6 more ways AI will affect healthcare in 2023

“The most reliable way to predict the future is to create it.” 

Abraham Lincoln

We continue with the second part of our list of 2023 predictions for AI developments in the domain of clinical medicine and healthcare:

  1. Increasing medical legal discussions to involve aspects of artificial intelligence in healthcare

The dual possibilities in this domain are equally likely to occur in the very near future: failure to deploy an artificial intelligence tool that is widely adopted by health systems and that leads to a patient’s poor outcome, or utilization of an artificial intelligence tool that some observers feel may have led to a poor outcome due to some technical issue with the deployment of this artificial intelligence tool (such as a prediction sepsis tool failing to accurately predict as expected).

  1. More deployment of multimodal artificial intelligence in digital health with different data types

This strategy to increase the sophistication of artificial intelligence use in clinical care, especially chronic disease management, is accompanied by use of data outside the hospital setting such as wearable technology and sensor utilization. The real world data and experience will become increasingly important as more sources of data will be coming from outside the clinic and hospital settings to become part of the portfolio of data sources for real-world, real-time analysis.

  1. Decreasing the chasm of artificial intelligence in healthcare with innovative tools and models

Just as desktop computing became popular when it no longer required programming, AI in healthcare will accelerate its applications when these tools are much more flexible and user-friendly. Innovations such as MLOps (that renders ML more usable) and foundation models (which uses self-supervised learning and can learn from large amounts of unlabeled data) decrease the chasm.

  1. Incorporating artificial intelligence into all versions of extended reality tools in healthcare

Even with simple algorithms, artificial intelligence can add an important learning dimension to all modalities of extended reality (virtual, augmented, and hybrid). The future of medical education and clinical training will be incorporating more such tools. Most of the medical education and clinical training can be very well covered with “intelligent” reality, potentially with Metaverse as a part of this education and training portfolio.

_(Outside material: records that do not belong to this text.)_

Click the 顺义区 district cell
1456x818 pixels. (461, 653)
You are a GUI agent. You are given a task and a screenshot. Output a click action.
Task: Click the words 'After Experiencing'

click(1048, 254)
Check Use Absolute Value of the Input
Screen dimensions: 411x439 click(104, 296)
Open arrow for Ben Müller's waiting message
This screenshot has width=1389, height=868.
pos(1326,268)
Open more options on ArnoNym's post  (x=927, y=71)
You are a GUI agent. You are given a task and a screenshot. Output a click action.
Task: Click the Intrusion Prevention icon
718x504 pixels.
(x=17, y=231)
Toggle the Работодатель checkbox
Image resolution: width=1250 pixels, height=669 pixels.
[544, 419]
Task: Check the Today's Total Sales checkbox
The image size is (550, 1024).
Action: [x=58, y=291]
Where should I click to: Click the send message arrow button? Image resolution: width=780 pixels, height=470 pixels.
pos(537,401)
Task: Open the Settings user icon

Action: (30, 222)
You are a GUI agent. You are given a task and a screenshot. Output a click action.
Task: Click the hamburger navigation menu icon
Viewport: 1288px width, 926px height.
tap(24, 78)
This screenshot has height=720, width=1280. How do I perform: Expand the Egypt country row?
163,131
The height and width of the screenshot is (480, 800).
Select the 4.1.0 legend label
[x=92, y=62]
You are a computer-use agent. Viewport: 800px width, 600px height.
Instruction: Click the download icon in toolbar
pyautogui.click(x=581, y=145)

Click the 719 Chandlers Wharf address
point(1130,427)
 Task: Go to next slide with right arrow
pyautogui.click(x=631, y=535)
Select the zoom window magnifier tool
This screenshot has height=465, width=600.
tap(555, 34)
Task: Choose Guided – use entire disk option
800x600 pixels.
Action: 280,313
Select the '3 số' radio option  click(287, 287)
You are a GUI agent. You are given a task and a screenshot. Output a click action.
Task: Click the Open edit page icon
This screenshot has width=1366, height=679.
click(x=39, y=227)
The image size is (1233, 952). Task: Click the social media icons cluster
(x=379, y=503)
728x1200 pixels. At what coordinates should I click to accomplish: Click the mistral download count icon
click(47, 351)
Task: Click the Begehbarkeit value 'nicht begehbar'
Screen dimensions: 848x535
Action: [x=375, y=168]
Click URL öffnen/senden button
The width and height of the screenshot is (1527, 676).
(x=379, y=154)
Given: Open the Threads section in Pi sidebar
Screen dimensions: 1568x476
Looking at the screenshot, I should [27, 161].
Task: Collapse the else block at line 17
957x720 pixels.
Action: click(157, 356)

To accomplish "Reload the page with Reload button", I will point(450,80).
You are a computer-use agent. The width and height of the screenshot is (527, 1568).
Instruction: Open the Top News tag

  1. Exploring appropriate use of text-to-image (and also image-to-text) AI tools in healthcare

In the near future, anyone in healthcare can state “moderate-sized patent ductus arteriosus and echocardiogram with color Doppler” and this description will generate the appropriate image. Conversely, a medical image from radiology or pathology or a video taken during a procedure will have automated written descriptions. This interesting capability will be partly from a convergence of search and generative AI to create a text-to-image continuum.

  1. Deep learning tools for protein structure determination making impact in drug development

DeepMind’s AlphaFold has been impressive in bridging the genomic sequence-to-protein structure gap in determination of protein structure with expediency not seen before in this domain. The new knowledge from all the protein structural determinations will most likely lead to a surge of new understanding of mechanisms of disease as well as novel drug discoveries to treat diseases that may not have had adequate therapeutic options.

Overall, most if not all of these predictions are likely to occur if not this coming year, almost certainly by the end of this decade. The expediency that we see these developments will largely depend on investment momentum in technology and artificial intelligence as well as adoption potential of these tools by the medical community.